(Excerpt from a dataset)
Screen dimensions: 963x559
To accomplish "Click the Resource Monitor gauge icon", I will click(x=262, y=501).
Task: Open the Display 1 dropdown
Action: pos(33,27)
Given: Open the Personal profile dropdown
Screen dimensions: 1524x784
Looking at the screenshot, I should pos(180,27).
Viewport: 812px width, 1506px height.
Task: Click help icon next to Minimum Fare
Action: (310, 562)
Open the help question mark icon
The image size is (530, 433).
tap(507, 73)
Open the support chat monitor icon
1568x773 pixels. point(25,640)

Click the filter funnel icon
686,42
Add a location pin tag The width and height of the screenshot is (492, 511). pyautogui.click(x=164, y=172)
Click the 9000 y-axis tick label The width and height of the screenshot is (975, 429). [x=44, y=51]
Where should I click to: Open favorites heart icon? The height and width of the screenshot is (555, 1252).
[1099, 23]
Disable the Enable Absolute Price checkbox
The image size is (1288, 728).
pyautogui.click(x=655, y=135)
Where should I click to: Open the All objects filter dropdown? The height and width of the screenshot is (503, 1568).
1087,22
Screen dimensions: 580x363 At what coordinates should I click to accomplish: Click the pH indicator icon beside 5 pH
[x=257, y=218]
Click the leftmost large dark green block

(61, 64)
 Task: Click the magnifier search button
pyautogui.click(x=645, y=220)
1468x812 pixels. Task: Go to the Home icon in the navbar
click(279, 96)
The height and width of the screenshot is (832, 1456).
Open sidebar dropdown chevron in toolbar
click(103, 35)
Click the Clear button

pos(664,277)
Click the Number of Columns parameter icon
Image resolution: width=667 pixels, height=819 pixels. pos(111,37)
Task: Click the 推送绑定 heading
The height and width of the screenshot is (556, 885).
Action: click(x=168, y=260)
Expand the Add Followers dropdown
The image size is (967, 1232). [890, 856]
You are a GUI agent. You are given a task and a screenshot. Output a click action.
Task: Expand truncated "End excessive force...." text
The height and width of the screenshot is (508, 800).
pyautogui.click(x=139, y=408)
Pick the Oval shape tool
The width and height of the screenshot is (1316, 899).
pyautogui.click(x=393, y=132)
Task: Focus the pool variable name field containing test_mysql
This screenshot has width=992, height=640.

REQUIREMENT
Can you copy all of the data above line for line, with nothing changed?

OUTPUT FOR THIS EXERCISE
Screen dimensions: 963x559
To accomplish "Click the Resource Monitor gauge icon", I will click(x=262, y=501).
Task: Open the Display 1 dropdown
Action: pos(33,27)
Given: Open the Personal profile dropdown
Screen dimensions: 1524x784
Looking at the screenshot, I should pos(180,27).
Viewport: 812px width, 1506px height.
Task: Click help icon next to Minimum Fare
Action: (310, 562)
Open the help question mark icon
The image size is (530, 433).
tap(507, 73)
Open the support chat monitor icon
1568x773 pixels. point(25,640)

Click the filter funnel icon
686,42
Add a location pin tag The width and height of the screenshot is (492, 511). pyautogui.click(x=164, y=172)
Click the 9000 y-axis tick label The width and height of the screenshot is (975, 429). [x=44, y=51]
Where should I click to: Open favorites heart icon? The height and width of the screenshot is (555, 1252).
[1099, 23]
Disable the Enable Absolute Price checkbox
The image size is (1288, 728).
pyautogui.click(x=655, y=135)
Where should I click to: Open the All objects filter dropdown? The height and width of the screenshot is (503, 1568).
1087,22
Screen dimensions: 580x363 At what coordinates should I click to accomplish: Click the pH indicator icon beside 5 pH
[x=257, y=218]
Click the leftmost large dark green block

(61, 64)
 Task: Click the magnifier search button
pyautogui.click(x=645, y=220)
1468x812 pixels. Task: Go to the Home icon in the navbar
click(279, 96)
The height and width of the screenshot is (832, 1456).
Open sidebar dropdown chevron in toolbar
click(103, 35)
Click the Clear button

pos(664,277)
Click the Number of Columns parameter icon
Image resolution: width=667 pixels, height=819 pixels. pos(111,37)
Task: Click the 推送绑定 heading
The height and width of the screenshot is (556, 885).
Action: click(x=168, y=260)
Expand the Add Followers dropdown
The image size is (967, 1232). [890, 856]
You are a GUI agent. You are given a task and a screenshot. Output a click action.
Task: Expand truncated "End excessive force...." text
The height and width of the screenshot is (508, 800).
pyautogui.click(x=139, y=408)
Pick the Oval shape tool
The width and height of the screenshot is (1316, 899).
pyautogui.click(x=393, y=132)
Task: Focus the pool variable name field containing test_mysql
This screenshot has width=992, height=640.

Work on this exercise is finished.